As with all trumpet mouthpieces, they are very personal items, as such I will try to make some objective comments as well as subjective.
Firstly, I make a living playing and teaching. I play mostly commercial music and I have a very dark sound naturally. I have always gravitated to shallower pieces to help produce a trumpet sound rather than a flugel-y sounding trumpet. I play on a 1600i XO Roger Ingram M bore trumpet.
The notion of small and shallow is strange to me as I have large lips and find it easy to play on this mouthpiece - granted this was not always the case. I would probably compare this to a Bach F cup, so it is shallow, but for me I would love 10 or 15 thou shallower. It is very difficult to comment on the depth as the shape of the cup is crucial to the playability. The resistance of this mouthpiece probably makes it one of the easier shallow mouthpieces to play.

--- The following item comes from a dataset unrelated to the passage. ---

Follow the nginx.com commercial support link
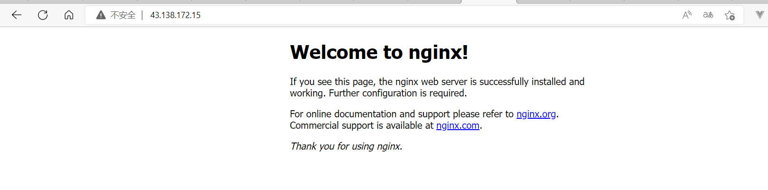Image resolution: width=768 pixels, height=190 pixels. click(458, 125)
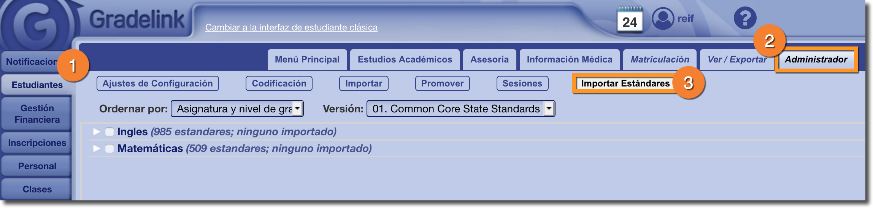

For me, this mouthpiece doesn't sound shrill or thin. I like how it plays and I like how I sound on it, albeit sound is always possible to improve upon.
For those who are coming from the Marcinkiewicz Shew background, I can shed some light. I too played the Marcinkiewicz Shew pieces, but I always found they played quite sharp on the pitch. My assumption was that the backbores were too tight or the cylindrical portion of the throat was perhaps unbalanced. The Yamaha seemed to fix this for me: tighter backbore, and now the tuning is much improved. The Yamaha projects very well and seems to be somewhere between the 1.25 and the 1 Marcinkiewicz Shew. The rim profile is different, but still very comfortable and rather rounded - again I like this. The bite is very soft and the alpha angle high.
For the money I don't know why you wouldn't try one!! It has worked out well for me. Part of the knack to making these smaller/tighter pieces work is to really back off and don't blow so hard, you don't need to!
Anyway, that's my 2 cents, for what it is worth.